O problema das situações prolongadas de refúgio atingiu proporções enormes. De acordo com recentes estatísticas do ACNUR, cerca de seis milhões de pessoas têm vivido no exílio por cinco anos ou mais - sem contar os mais de quatro milhões de refugiados palestinos. Mais de 30 situações como esta são encontradas no mundo, a grande maioria em países da África e da Ásia que sofrem para atender as necessidades dos seus próprios cidadãos.

Muitos desses refugiados estão, na prática, presos nos campos e nas comunidades onde estão acomodados. Não podem voltar casa porque seus países de origem – Afeganistão, Iraque, Myanmar, Somália e Sudão, por exemplo – estão em guerra ou afetados por sérias violações dos direitos humanos. Na maioria dos casos, as autoridades dos países de refúgio não permitem a integração local nem concedem cidadania. Apenas uma pequena parcela consegue ser reassentada na Áustrália, Canadá, Estados Unidos ou outro país desenvolvido.

Durante longos anos no exílio, esses refugiados são confrontados com uma vída difícil. Em alguns casos, não têm liberdade de movimento ou acesso à terra, e não podem procurar trabalho. O tempo passa, e a comunidade internacional perde o interesse nessas situações. O financiamento seca, e serviços essenciais como educação e saúde ficam estagnados e se deterioram.

[Dados de localização por coordenadas de pixel]
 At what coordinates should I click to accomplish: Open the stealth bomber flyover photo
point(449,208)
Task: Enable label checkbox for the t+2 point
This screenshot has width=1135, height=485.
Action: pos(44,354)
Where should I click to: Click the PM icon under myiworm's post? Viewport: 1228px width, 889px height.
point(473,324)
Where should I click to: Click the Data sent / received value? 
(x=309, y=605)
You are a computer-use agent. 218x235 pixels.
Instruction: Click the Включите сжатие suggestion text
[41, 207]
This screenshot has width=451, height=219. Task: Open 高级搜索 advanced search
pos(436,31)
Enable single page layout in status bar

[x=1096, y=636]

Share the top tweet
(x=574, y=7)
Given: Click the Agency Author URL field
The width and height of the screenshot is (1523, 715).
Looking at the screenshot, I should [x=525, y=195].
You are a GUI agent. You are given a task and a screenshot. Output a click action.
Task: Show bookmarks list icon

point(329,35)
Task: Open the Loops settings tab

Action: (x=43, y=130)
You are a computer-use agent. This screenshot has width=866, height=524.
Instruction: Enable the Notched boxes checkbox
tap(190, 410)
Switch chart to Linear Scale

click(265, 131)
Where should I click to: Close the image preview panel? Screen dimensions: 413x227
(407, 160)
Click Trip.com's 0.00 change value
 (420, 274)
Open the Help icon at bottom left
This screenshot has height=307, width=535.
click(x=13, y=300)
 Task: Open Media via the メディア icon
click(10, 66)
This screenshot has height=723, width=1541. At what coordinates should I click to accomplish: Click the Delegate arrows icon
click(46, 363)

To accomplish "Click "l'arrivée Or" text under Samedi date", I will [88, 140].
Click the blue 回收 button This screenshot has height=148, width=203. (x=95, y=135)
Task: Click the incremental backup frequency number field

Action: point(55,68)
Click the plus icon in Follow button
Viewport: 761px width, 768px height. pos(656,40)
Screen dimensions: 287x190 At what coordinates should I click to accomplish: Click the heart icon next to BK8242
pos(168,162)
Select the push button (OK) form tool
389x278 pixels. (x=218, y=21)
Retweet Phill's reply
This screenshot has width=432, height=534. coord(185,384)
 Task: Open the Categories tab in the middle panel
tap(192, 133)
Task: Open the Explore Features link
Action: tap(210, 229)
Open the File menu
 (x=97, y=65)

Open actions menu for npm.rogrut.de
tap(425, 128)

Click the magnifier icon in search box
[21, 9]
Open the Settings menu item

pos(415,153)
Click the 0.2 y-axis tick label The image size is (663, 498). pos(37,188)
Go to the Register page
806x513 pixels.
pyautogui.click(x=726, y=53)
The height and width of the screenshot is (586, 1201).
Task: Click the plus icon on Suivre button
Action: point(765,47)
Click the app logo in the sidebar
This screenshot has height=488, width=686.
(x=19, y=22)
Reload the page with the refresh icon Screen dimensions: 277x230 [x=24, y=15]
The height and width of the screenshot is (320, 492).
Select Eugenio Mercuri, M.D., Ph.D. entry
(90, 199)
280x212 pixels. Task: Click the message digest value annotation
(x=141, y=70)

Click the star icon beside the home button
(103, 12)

» O QUE SE ESPERA: Transcreva literalmente a parte do texto sobre situações prolongadas de refúgio que começa em "O problema das" e segue até "seus próprios cidadãos.".

» RESULTADO DA TAREFA:
O problema das situações prolongadas de refúgio atingiu proporções enormes. De acordo com recentes estatísticas do ACNUR, cerca de seis milhões de pessoas têm vivido no exílio por cinco anos ou mais - sem contar os mais de quatro milhões de refugiados palestinos. Mais de 30 situações como esta são encontradas no mundo, a grande maioria em países da África e da Ásia que sofrem para atender as necessidades dos seus próprios cidadãos.